- [DOCUMENT]
====
Sunday, June 27, 2010

Review: Durarara!!

Anime, completed series, 24 episodes.

I'm told that Durarara!! (Known as Dura from here on) is a masterpiece from a writer's standpoint. That it's plot and characters are the best of any other contemporary anime. For the life of me, I can't see why.

Dura follows Ryugamine Mikado a high schooler moving to a new town, his friends Kida Masaomi, Anri Sonohara, and fifty thousand other characters; so many that both openings of the series are dedicated to naming them. We are introduced to the city of Ikebukuro where the story takes place, and the many strange people who inhabit it. Foremost is Celty Sturlson, the local urban legend who is a headless motorcycle rider. There is also talk about lingering gangs, kidnappings, serial attacks, and basically anything else you can think of. Each element is introduced early in the series, then forgotten until the second season. Celty's story is fairly interesting, and dominates the first season, but after the 13th episode she is thrown to the curb, and the magical headless motorcycle riding woman becomes nothing more than the 3 main character's personal ferry.
====
Entries on where items appear:
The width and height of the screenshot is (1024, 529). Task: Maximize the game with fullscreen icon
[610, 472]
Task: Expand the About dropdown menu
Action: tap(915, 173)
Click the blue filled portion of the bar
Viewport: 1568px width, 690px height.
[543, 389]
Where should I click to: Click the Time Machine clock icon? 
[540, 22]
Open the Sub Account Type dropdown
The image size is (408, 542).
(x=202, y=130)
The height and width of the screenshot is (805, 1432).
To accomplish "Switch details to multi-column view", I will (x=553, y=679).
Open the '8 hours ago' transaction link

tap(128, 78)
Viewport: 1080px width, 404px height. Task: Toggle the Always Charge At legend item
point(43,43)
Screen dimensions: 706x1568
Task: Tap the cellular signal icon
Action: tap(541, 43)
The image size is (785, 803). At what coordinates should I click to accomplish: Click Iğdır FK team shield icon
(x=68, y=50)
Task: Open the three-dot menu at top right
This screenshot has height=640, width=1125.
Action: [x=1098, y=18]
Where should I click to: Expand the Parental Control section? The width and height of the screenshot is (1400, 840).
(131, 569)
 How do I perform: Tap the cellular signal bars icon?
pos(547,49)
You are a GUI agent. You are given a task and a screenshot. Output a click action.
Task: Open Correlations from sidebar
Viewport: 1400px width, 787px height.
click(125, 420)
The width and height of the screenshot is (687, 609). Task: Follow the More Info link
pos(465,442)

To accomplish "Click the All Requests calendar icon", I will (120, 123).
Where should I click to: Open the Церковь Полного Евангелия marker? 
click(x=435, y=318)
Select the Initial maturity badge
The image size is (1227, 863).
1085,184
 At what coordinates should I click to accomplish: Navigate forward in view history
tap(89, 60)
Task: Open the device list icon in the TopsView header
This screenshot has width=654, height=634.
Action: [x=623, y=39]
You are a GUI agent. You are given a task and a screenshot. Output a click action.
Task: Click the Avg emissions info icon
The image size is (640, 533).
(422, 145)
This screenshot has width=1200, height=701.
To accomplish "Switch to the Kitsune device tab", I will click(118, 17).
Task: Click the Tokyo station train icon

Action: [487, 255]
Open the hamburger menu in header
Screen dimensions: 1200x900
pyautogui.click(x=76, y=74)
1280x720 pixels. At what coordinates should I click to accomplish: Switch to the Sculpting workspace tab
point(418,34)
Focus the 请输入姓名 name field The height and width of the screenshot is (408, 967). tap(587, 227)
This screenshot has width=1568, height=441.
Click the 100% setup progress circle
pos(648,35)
====
- [WHAT YOU ARE ASKED TO DO]
Copy the Durarara!! review in full, word for word. These entries were taken from a different source than the review.

- [SOLUTION BELOW]
Sunday, June 27, 2010

Review: Durarara!!

Anime, completed series, 24 episodes.

I'm told that Durarara!! (Known as Dura from here on) is a masterpiece from a writer's standpoint. That it's plot and characters are the best of any other contemporary anime. For the life of me, I can't see why.

Dura follows Ryugamine Mikado a high schooler moving to a new town, his friends Kida Masaomi, Anri Sonohara, and fifty thousand other characters; so many that both openings of the series are dedicated to naming them. We are introduced to the city of Ikebukuro where the story takes place, and the many strange people who inhabit it. Foremost is Celty Sturlson, the local urban legend who is a headless motorcycle rider. There is also talk about lingering gangs, kidnappings, serial attacks, and basically anything else you can think of. Each element is introduced early in the series, then forgotten until the second season. Celty's story is fairly interesting, and dominates the first season, but after the 13th episode she is thrown to the curb, and the magical headless motorcycle riding woman becomes nothing more than the 3 main character's personal ferry.